Anyone approved for a panniculectomy, even though they didn't meet the exact policy...

sumueulu
on 7/11/12 4:56 am

Reading Tom C's post about his insurance approval got me wondering what the language was in my policy regarding plastic surgery.
It is covered when:

Pannus hangs below pubis (supposedly needing pictures to document),
AND you have a rash, infection, cellulitis, or ulcer that do not improve with treatment for 3 months, OR there is documented issues with mobility or interference with daily routine,
AND that your weight needs to be stable for 3 months, and IF a bariatric patient, you're at least 18 months post op, OR have a stable weight of 100lbs lost, or more, for 3 months.


Now, my pannus doesn't quite hang that far.  I don't really have any rashes, but my belly button does get a rash sometimes, but it's not documented anywhere.
I have been at a stable weight for 3 months, 150lbs lost and I'm almost 18 months post op RNY.

What do you guys think?
Sarah
Joe_C
on 7/11/12 6:11 am

Are you sure you don't have any rashes, sometimes a little healthy scratching can get you there. ;)  I had about 6 months of documentation for sores and attemps of healing via cremes and ointments perscibed by the doctor.  After this we submitted for approval.
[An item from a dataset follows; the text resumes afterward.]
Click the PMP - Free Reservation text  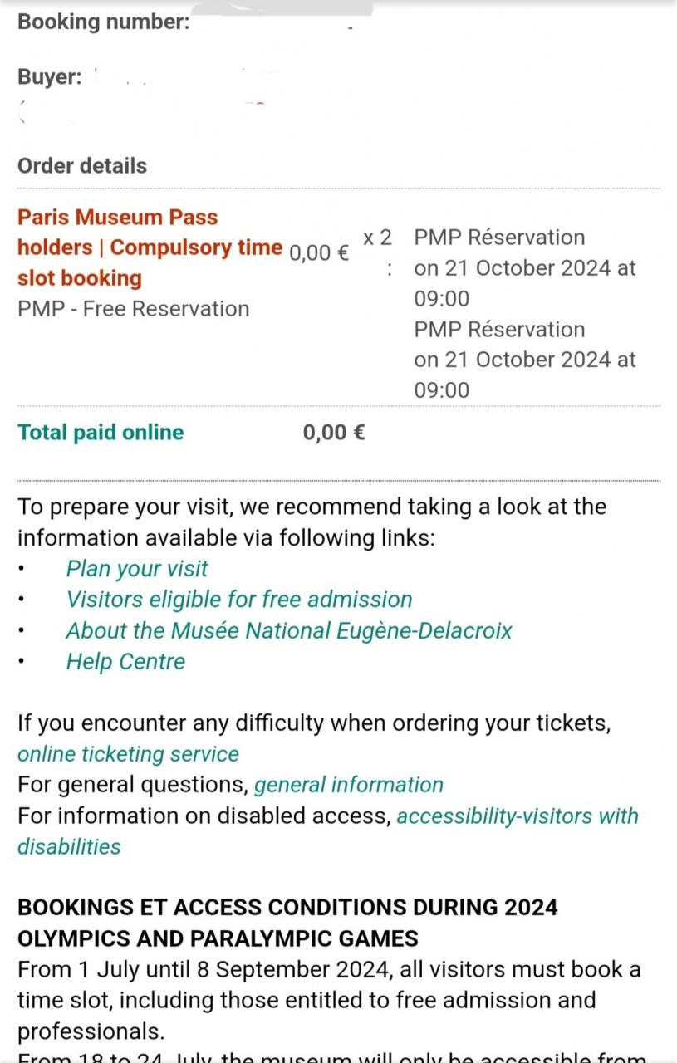pyautogui.click(x=133, y=309)
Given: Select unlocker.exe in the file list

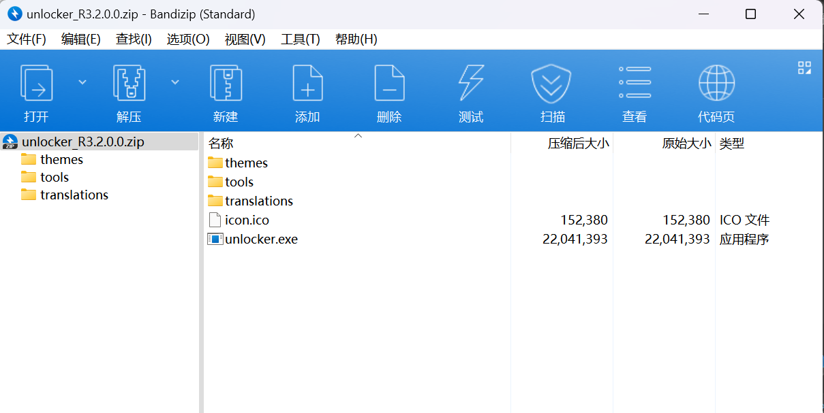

   >>>Approved!!! Surgery 10-19-09<<<
              Starting an improved new me

        
sumueulu
on 7/11/12 6:26 am
LOL....thanks.
When I get the rash in my belly button, it does itch.  It happens once an awhile.  Nothing that I normally would go to a doctor about....but maybe I should now.
I would feel like such a baby....but I guess I can tell her that I just need these occurences documented.
Mine's only for 3 months...I guess I can do that.
I wonder how often I need to go?

Also, thanks to your posts I looked even further in my policy, using your terminology and funny enough, brachioplasties are covered too!  Only those 2 procedures, though.
Specified the other normal procedures, that we might get, as exclusions.
I'm going to get on it!
Sarah
jkjstars123
on 7/11/12 8:52 am - Tama, IA
Check with the surgeon but I went monthly to take pictures of my rashes.

Julie

  HW 304, SW 291, GW 160, CW 140 H-5'9.5"            

    

val28
on 7/11/12 10:00 am - amherst, NY
Adjustable Gastric Band on 03/03/08
i will tell you that when i went for my ps consult, he told me he didnt think i would get approved because it didnt hang down far enough and i didnt have enough documented infections. i had my bariatric doctor order me cream i think once or twice. i would get some rashes but not alot. i would mention it at my appts and see if they will order you some cream. the insurance companies will run a check of your prescriptions...most of the time i used otc powder. my insurance company did cover mine
                     
 
   
  
sumueulu
on 7/11/12 10:54 pm
I haven't decided on a surgeon yet.  But I do have an appt with my bariatric surgeon this month, I think I might mention it.  And I need to make an appt with my PCP, and I'll mention it then too.
It's just really for 3 months, I can manage.  I wasn't looking to have it done until the end of the year anyway.  Maybe I'll lose a little more weight in my belly and it'll hang lower!

Thanks, you give me hope!
Sarah
godzilla
on 7/11/12 12:44 pm - Israel
Go for it cuz it can't hurt to try now that you know the conditions and you fit most of them. If it was documented that is something better than nothing.
Although I live in Israel, there are four HMO and differences in medical coverage between them and if you pay extra or have an extra insurance.
I never fit all the criteria for the Plastics but I guess enough such that when I appealed-I won!
Do not give up cuz you too might be a winner.
Mikimi in Israel
sumueulu
on 7/11/12 10:55 pm

I think I will just go for it.
I had no kickback with my approval for weight loss surgery. I was approved in less than a week, and needed no extra documentation, etc.
Doesn't hurt to try!

Thanks!

Sarah
Michele816
on 7/12/12 8:02 am
I had a tummy tuck and hernia repair done in January and  a revision with a mons lift/reduction in June.  For the January surgery i wrote a letter (very detailed and personal) outlining the issues my panni was causing (rashes were only a slight issue and I had no ongoing documentation for that).  My insurance approved it in 3 days!  For the June surgery, they initially declined approval, but my plastic surgeon did a peer to peer review and got it approved.  I was impressed as the mons lift/reduction procedure was not part of what they say the cover.  Whatever surgeon you go with, be sure they are willing to "go to the mat" for you; several times if necessary.   I discovered that just because it is not listed as covered, doesn't necessarily mean it isn't and that no doesn't always mean  no.

If you would like to see a copy of my letter, feel free to PM me with your e-mail address and I will forward you a copy.